И мне это удалось: я уволилась со строительства (это было непросто — помогла болезнь) и устроилась на работу в школу рабочих-стахановцев на заводе имени «1 Мая» на самой окраине Москвы. Там я преподавала русский язык и литературу рабочим — среди учеников моих были и подростки, и их седеющие матери и отцы.
«Мы учимся у вас не только литературе: мы смотрим, как вы держитесь, улыбаетесь, разговариваете…» — так говорила мне моя ученица, пожилая женщина, «знатная стахановка» и член партийного комитета. «Мы полюбили вас», — говорили мне мои ученики. Я и радовалась и одновременно смущалась, потому что они были искренни, а я их обманывала: они не знали историю моей жизни. Они не знали, что мне негде сегодня переночевать и, может быть, не придется даже на ночь раздеться. А утром я должна быть отдохнувшей, хорошо одетой, спокойной.

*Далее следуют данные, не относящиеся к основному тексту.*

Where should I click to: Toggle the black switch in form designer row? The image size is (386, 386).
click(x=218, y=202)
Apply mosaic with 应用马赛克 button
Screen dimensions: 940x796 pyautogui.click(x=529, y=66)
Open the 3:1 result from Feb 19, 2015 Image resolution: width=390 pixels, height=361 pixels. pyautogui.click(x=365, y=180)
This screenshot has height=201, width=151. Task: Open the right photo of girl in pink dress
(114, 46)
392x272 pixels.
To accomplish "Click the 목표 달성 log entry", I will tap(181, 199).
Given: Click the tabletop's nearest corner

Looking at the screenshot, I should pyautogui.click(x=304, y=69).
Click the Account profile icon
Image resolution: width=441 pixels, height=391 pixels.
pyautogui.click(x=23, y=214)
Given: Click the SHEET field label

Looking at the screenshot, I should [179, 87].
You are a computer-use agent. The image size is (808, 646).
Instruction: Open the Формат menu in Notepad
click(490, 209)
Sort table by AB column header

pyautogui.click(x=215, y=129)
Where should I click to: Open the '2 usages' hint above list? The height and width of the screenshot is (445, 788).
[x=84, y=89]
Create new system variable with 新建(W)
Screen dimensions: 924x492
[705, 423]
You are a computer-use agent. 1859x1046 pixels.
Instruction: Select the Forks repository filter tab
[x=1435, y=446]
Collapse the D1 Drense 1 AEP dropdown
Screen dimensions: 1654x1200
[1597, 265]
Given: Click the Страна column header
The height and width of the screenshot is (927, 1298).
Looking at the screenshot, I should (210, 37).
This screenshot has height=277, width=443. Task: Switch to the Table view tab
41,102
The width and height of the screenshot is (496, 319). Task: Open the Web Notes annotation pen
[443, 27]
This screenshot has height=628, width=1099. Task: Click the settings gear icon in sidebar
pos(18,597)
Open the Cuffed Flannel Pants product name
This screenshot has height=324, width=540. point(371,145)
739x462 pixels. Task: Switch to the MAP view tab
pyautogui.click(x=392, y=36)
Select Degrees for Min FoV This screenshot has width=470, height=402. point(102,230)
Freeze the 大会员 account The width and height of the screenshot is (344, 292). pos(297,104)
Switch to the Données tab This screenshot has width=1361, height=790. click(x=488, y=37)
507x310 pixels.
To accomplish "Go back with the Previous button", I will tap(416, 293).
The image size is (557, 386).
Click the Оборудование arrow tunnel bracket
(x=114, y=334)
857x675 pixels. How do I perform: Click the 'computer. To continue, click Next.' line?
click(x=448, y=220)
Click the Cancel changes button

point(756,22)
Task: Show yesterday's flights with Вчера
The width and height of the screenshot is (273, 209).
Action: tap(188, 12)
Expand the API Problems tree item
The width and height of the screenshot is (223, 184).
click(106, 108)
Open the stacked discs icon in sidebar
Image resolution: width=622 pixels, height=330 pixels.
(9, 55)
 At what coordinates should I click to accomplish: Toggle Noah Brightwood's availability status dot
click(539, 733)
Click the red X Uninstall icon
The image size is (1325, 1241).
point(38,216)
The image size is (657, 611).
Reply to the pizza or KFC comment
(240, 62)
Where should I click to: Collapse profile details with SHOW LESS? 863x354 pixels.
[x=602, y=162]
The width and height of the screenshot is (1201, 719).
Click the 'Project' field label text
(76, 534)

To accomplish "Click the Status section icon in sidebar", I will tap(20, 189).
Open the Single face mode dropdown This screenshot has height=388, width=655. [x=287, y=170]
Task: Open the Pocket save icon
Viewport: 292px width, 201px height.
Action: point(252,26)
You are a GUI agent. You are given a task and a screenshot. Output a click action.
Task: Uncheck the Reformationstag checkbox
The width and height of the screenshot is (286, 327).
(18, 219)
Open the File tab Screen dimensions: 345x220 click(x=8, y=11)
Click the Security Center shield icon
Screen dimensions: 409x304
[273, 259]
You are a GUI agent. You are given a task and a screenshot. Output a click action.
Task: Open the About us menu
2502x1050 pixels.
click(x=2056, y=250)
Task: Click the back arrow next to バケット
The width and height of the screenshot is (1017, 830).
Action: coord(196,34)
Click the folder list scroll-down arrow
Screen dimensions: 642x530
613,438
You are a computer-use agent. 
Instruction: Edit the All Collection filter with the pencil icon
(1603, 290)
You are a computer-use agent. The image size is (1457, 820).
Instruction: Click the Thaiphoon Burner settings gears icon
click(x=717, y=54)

Только снятие судимости дало бы мне возможность жить с матерью, не бояться каждой встречи на улице, не скрывать на работе свое прошлое. И мне пришло в голову обратиться за этой милостью к «всероссийскому старосте» М. И. Калинину. Вся бесправная и обиженная Россия тянулась легковерно в его канцелярию, хотя, как мы впоследствии убедились, сам Калинин был зажат в тисках сталинского режима и был бессилен. Отправилась к Калинину и я. Не дойдя по улице несколько шагов, я увидала выходящим из дверей калининской приемной человека, кого-то мне напоминавшего. Мы оба остановились, вглядываясь друг в друга.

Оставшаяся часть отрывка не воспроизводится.